Travel literature
Travel literature is a broad and popular genre of writing covering adventure and exploration, travel writing collections, travel-related memoirs, and travel-centric fiction. Travel writing often blends with essay writing, coming in the form of travel writing collections or as features in magazines. Styles range from journalistic, to the introspective, to funny, and to serious. Early examples appear in medieval China, ancient Greece, and in early Arabic literature.
Historical
- The Travels of Marco Polo. One of the classic travel books (published around 1300) that gave some of the first insights into travelling to Asia from Europe. The linked article can provide background and the itinerary.
- The Rihla.

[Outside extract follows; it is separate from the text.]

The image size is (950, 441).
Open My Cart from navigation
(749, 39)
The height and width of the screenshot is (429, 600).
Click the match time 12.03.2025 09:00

Documents the travels of 14th century explorer Ibn Batuta over a good portion of Asia and his native Africa, and parts of Europe.
- Narrow Road to the Deep North (Oku-no-hosomichi)- Verses and poems by 17th century haiku poet Basho Matsuo on his travel to the northeastern Japan.
19th century and later
Long distance travel became more accessible to people with the advent of rail, ocean-going steamships and later the automobile and aeroplanes.
- Around the World in Eighty Days. Jules Verne realised that he was living in the future, and described a voyage that made full use of the 19th century inventions.
- On the trail of Kipling's Kim. An itinerary through the places described in the famous novel set in the British Raj.
- The Flashman Papers. A series of historical fiction novels, praised for its humour and level of historical accuracy, set in Queen Victoria's time.
- On the Road by Jack Kerouac. Considered one of the great American novels, it tells of multiple road trips across the United States with the beatnik generation in the post-war years of 1947-1950.